_Work to be completed_: Among the lines below, restate word for word only those from the line with "This screenshot has width=887, height=648." through the line with "Image resolution: width=349", with both end lines kept.
Dataset content section start
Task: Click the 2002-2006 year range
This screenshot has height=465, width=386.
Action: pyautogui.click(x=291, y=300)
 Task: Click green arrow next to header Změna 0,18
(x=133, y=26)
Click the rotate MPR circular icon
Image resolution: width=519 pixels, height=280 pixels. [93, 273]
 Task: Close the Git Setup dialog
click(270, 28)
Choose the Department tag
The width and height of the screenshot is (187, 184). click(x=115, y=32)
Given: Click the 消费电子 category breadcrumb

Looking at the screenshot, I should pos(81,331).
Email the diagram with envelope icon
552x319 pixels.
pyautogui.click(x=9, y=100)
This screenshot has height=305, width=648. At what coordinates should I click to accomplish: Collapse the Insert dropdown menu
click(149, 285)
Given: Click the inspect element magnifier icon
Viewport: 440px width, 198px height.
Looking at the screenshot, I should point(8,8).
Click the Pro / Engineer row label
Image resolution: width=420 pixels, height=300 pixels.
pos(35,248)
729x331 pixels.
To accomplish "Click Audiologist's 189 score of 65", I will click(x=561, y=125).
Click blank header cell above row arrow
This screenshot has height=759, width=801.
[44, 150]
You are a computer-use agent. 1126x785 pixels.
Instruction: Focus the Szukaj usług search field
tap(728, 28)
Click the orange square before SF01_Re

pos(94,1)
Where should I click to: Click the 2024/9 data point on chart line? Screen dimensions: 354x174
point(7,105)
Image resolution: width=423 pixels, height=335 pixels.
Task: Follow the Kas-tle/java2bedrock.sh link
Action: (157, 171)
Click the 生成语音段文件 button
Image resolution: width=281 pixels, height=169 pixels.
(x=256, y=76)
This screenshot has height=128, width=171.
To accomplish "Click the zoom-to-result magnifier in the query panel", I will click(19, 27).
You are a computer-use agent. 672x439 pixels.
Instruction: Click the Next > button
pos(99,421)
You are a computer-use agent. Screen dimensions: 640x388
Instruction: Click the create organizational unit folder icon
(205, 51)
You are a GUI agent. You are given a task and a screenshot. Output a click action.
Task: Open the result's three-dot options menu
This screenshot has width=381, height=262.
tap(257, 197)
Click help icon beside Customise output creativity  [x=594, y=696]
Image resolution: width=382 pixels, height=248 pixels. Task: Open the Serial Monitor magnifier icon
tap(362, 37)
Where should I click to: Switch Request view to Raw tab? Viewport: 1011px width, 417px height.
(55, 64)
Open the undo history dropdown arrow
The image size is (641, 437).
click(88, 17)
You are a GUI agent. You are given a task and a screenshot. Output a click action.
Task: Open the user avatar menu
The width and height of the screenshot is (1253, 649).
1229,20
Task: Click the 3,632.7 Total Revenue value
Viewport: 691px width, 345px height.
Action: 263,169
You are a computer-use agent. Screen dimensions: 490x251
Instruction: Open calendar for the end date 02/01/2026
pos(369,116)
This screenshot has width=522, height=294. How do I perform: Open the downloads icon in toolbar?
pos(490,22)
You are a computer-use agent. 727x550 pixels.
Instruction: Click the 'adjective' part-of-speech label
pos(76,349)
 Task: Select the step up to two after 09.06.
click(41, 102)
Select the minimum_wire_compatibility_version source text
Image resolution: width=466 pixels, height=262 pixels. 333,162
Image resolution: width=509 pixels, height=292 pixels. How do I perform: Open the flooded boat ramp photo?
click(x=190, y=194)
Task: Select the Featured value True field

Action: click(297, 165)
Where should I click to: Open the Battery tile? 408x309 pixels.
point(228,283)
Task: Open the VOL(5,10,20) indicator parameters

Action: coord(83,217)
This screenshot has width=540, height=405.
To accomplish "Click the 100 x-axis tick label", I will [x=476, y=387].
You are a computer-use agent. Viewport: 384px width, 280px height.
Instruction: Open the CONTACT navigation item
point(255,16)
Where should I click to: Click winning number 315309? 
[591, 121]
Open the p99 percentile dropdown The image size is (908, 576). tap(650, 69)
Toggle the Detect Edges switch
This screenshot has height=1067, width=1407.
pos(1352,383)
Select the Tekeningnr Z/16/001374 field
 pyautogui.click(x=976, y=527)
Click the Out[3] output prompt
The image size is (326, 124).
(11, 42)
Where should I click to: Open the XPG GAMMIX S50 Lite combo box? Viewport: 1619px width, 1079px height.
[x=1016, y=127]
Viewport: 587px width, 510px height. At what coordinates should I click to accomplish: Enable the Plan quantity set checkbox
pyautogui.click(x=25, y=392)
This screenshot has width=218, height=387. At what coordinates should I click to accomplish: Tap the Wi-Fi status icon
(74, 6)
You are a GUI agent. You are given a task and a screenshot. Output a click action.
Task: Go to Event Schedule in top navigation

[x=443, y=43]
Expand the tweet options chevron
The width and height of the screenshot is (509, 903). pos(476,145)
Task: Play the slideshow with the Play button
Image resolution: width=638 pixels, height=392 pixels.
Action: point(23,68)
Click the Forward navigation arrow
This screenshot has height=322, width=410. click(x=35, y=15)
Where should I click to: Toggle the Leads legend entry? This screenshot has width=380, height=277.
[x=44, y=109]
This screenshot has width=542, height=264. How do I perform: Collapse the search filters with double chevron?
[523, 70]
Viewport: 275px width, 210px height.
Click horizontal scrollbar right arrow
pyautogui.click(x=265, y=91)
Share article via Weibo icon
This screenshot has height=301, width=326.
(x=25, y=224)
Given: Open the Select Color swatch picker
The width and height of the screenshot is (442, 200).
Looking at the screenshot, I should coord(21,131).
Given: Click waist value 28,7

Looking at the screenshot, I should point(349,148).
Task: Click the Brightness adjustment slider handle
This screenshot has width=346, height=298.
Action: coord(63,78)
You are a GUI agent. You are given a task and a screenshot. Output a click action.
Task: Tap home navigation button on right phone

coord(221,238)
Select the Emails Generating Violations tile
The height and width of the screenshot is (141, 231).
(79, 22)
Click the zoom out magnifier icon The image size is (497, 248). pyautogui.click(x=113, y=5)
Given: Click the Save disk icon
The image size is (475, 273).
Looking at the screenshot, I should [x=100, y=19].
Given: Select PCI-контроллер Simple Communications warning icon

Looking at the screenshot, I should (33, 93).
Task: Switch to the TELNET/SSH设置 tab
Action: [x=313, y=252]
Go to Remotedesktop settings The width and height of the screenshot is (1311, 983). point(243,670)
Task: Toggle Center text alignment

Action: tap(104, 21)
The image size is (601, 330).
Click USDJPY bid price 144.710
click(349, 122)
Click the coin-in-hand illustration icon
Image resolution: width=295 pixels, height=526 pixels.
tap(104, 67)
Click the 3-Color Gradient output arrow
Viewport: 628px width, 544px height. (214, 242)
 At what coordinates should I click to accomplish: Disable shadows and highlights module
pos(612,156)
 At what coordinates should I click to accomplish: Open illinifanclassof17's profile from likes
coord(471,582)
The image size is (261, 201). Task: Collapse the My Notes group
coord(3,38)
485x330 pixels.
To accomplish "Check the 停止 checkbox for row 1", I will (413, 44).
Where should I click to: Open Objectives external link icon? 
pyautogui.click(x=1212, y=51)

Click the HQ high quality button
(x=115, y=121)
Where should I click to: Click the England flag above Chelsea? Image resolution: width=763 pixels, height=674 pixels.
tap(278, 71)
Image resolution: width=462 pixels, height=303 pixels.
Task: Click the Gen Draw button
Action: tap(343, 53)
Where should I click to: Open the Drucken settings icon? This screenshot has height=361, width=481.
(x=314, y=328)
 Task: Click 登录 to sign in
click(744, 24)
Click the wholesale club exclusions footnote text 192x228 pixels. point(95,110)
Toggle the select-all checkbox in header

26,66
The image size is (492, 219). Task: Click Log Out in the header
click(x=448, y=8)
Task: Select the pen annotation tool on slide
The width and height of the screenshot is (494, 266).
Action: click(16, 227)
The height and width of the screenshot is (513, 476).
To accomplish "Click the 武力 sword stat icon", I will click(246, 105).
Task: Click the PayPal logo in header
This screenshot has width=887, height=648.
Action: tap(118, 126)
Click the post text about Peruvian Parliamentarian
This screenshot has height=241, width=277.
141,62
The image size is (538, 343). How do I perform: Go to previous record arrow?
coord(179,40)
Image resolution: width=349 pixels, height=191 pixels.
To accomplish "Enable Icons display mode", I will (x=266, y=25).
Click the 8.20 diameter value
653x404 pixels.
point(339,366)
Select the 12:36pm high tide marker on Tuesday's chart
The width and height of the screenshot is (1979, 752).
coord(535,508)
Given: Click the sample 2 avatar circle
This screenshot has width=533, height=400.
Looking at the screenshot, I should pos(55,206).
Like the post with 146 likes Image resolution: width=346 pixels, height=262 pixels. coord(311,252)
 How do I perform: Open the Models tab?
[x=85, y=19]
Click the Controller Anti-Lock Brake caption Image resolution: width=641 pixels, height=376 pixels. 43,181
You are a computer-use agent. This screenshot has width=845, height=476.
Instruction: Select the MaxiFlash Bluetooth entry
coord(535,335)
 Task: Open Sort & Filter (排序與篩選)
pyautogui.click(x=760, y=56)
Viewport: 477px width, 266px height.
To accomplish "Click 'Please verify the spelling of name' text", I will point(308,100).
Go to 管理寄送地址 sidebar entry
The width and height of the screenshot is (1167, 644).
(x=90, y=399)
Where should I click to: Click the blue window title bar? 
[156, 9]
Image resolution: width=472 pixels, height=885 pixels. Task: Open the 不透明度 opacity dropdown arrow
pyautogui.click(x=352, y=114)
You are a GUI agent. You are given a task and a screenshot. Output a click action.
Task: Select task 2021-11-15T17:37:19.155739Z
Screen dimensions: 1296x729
Dataset content section end
_Answer to this task_:
This screenshot has width=887, height=648.
Action: tap(118, 126)
Click the post text about Peruvian Parliamentarian
This screenshot has height=241, width=277.
141,62
The image size is (538, 343). How do I perform: Go to previous record arrow?
coord(179,40)
Image resolution: width=349 pixels, height=191 pixels.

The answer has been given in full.